This post is also available in: עברית (Hebrew)
“CISA recommends all organizations — regardless of size — adopt a heightened posture when it comes to cybersecurity and protecting their most critical assets.” The Cybersecurity and Infrastructure Security Agency CISA released a broad national warning, “Shields Up”, on Feb. 11, warning that Russia’s potential invasion of Ukraine could spill into hacks against American computer networks.
CISA said it was not responding to any specific threats, but acting as a general precaution that conflict with Russia could lead to cyberattacks, in an attempt to escalate the situation.
Noting the broad vulnerability of many U.S. computer networks to hackers, it warned that “Every organization in the United States is at risk from cyber threats that can disrupt essential services and potentially result in impacts to public safety.”
According to nbcnews.com, there are no publicly known instances where Russia’s state-directed hackers deliberately and successfully deployed destructive malware against America’s energy grid. But that fear has long driven cybersecurity warnings, and the U.S. has released multiple advisories for how cybersecurity workers in the U.S. can counter Russia’s most common hacking tactics.

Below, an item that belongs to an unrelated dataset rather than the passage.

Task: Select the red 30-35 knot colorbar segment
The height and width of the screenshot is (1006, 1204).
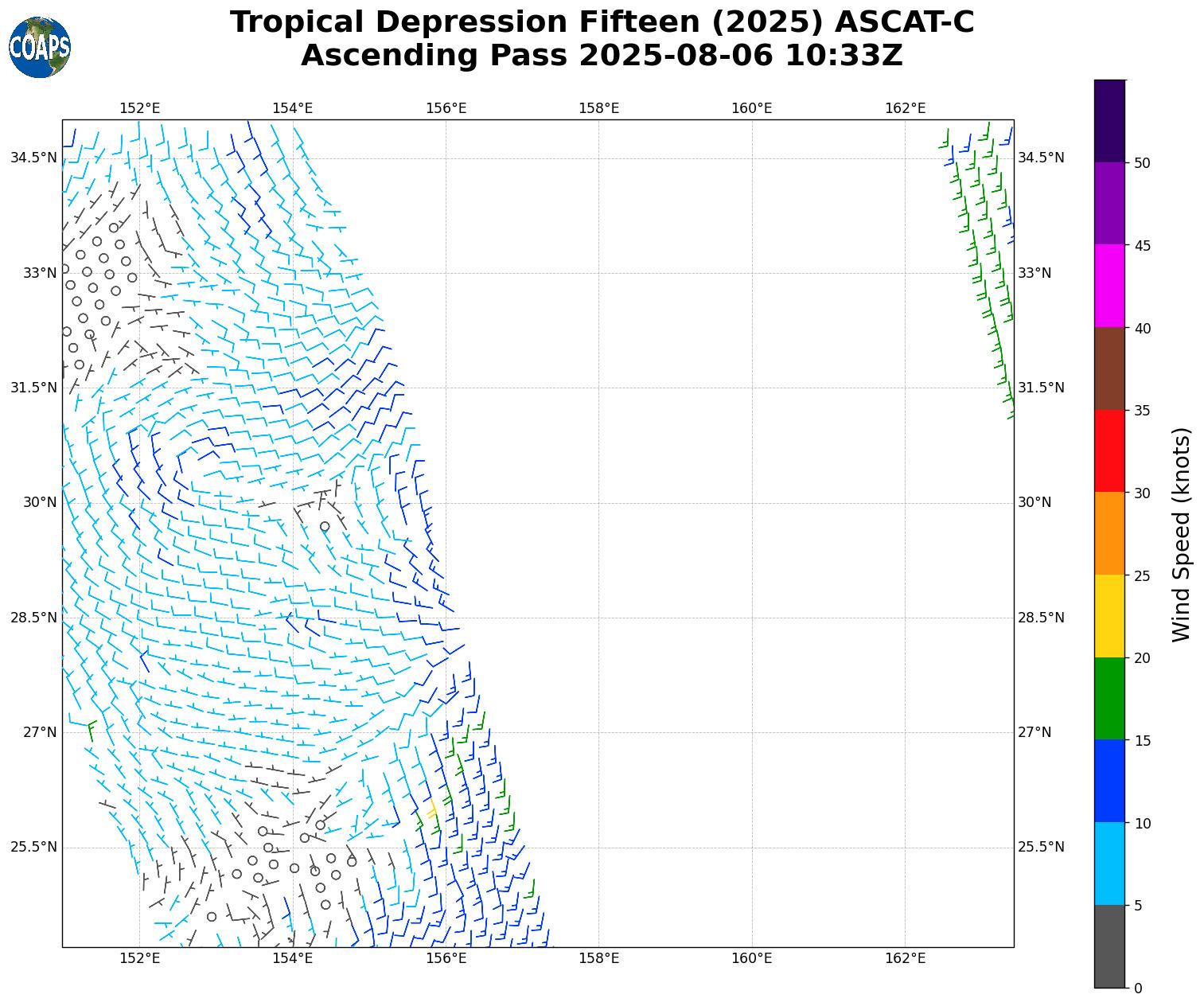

Russia has conducted such attacks against Ukraine, part of a broader years-long cyber-harassment campaign against its neighbor. “The Russians understand that disabling or destroying critical infrastructure — including power and communications — can augment pressure on a country’s government, military and population and accelerate their acceding to Russian objectives.”
CISA recommends to organizations to take several steps in order to reduce the likelihood of a damaging cyber intrusion, quickly detect an intrusion, ensure preparedness to respond, and maximize resilience to a destructive cyber incident. The agency offers some of its tools and resources and alerts to help cybersecurity/IT personnel at every organization prepare.